Officials concerned about spread of hemlock-destroying aphid
HARPSWELL — State entomologists say a woolly adelgid infestation in Cundy's Harbor means the invasion of the hemlock-destroying aphid is farther north than ever and likely spreading.
Officials with the state Forest Service and the Department of Agriculture say a large infestation of hemlock woolly adelgid was confirmed last week at a property on Cundy's Harbor Road. Until then the insect, which appears as white, cotton-like balls on the underside of hemlock branches, had only been seen in north coastal York County.
The Harpswell case, which includes several adjacent properties, is about 30 miles from closest known infestation in Saco. The gap in known infestations has officials worried that the invasion is more widespread than previously thought.
"The Harpswell infestation was most unwelcome," said Allison Kanoti, an entomologist with the Forest Service, adding that officials had anticipated the northward advance, but not so quickly.
The insect, which is native to Japan, first popped up in Maine in the 1990s after being discovered in the western U.S. in 1924. According to Ann Gibbs of the Deparment of Agriculture, the early Maine cases were largely isolated to hemlocks that were brought in from out of state.
It wasn't until 2003 that the Forest Service discovered the insects appearing naturally, rather than isolated in trees imported from elsewhere.
Gibbs described the Harpswell infestation as the heaviest she has seen.
"I've been dealing with (woolly adelgid) since the mid-'90s," she said. "I've never seen it plastered everywhere like that. It was clear that it had been there for a long time, and it was on a native planting."
Kanoti said the insect can migrate via wind or birds. It tends to stay on the coast, where winters are less likely to reach the sub-freezing temperatures required to kill it.
After a mild winter, Gibbs said officials anticipated that the woolly adelgid would make its way farther north, but not this far and not this fast.
Earlier this month, the Forest Service unleased about 9,000 predatory beetles to fight off the woolly adelgid. According to Kanoti, about 2,500 beetles were deployed last week in Harpswell to combat the latest infestation.
Like the woolly adelgid, the beetles are native to Asia. In that part of the world, hemlocks fight off the adelgid with a host of natural defenders. Maine hemlocks haven't yet developed those defenses, which means they're more likely to die or suffer severe thinning of branches and foliage.

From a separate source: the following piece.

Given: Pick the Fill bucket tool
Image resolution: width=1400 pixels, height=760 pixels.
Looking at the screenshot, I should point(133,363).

"Our goal isn't to eradicate the adelgid, which would probably be impossible," Kanoti said. "What the hemlocks need are a suite of controls."

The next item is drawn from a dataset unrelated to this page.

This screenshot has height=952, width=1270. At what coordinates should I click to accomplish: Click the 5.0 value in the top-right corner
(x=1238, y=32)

Until that happens, officials at the Forest Service said they'll be relying on the public to notify them of additional infestations. Gibbs said they discovered the Harpswell case after being notified by the property owner.
"We don't have the resources to be everywhere," she said. "We need to hear from arborists, landscapers and other people who are paying attention to trees. It's critical."
Kanoti also advised property owners near suspected infestation areas to take down their bird feeders in the summer months to reduce the adelgid spread.
She said the invasion up the coast is inevitable, but that the Forest Service hopes to control it.
"The adelgid isn't going anywhere," she said. "Well, actually it is. That's the problem."